On Monday, as part of my time in Canada, I went to the world heritage site Head-Smashed-In Buffalo Jump. It's this deserty prairie place, with a cliff where buffalo would jump off, in Alberta, Canada. I guess it's not all snowy and arctic after all. And the first question I asked myself as I walked inside the museum was: Did only buffalo with their heads smashed in jump off the cliff? Or did they get their heads smashed in when they jumped off the cliff?
It turns out that it was where lots of Native Americans lived, and the buffalo was a pretty big staple in their diet. So what they would do is get all the buffalo herd going one way, and then rile up the herd and get them running, and eventually the herd would run off the cliff and the fall would kill them. Apparently, the Native American tribes thought they could fool the buffalo into thinking that they, the humans, were buffalo as well by wearing buffalo skins. This just seems ridiculous to me. I mean, I know buffalo have bad eyesight, so maybe if they were around the same shape and size they could pull it off.
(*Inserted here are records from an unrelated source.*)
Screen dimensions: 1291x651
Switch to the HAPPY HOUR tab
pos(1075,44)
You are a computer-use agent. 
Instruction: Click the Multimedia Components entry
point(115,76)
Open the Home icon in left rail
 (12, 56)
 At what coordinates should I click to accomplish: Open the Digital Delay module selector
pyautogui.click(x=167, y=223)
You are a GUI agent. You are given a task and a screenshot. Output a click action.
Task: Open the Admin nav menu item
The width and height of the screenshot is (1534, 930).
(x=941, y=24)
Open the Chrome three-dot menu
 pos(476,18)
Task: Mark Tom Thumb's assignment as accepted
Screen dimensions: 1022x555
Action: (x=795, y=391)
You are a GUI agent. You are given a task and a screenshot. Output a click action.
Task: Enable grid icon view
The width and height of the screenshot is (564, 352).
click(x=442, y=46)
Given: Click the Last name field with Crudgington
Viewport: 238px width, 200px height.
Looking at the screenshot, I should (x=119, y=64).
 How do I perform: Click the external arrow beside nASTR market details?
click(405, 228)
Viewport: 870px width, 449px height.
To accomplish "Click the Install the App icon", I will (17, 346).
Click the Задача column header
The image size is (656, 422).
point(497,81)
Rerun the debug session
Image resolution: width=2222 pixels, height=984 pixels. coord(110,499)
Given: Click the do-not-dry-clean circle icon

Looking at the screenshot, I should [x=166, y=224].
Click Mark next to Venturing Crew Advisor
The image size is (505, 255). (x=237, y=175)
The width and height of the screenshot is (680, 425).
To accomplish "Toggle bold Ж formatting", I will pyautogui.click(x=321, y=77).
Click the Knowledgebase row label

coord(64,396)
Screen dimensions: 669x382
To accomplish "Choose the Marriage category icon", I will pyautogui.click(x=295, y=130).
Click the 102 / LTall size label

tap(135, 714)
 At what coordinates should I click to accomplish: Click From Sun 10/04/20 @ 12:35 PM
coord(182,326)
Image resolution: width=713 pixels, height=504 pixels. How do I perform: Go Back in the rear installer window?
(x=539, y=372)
But I think there's a pretty big difference between the hulking beast that is the buffalo and a guy wearing a bison skin.
Turns out that the place got its name from when a guy tried to watch the buffalo from under the ledge, like a waterfall of buffalo, and got his skull cracked under the sheer weight of all the buffalo carcasses. Yeesh.
Later, I saw this one exhibit where you could see Native American tools under a video microscope. It was interesting, but it got a lot more fun when I realized that I could put other stuff under there, too.
Oh yeah, and the people in some of the Native American art looked like Zach's ancestors.
Writer's note: Sorry for the bad image quality, but while I'm in Canada, I don't have a scanner on hand, and I need to go to Staples to get the images digitized. I hope this doesn't ruin your ability to enjoy the content of the pictures.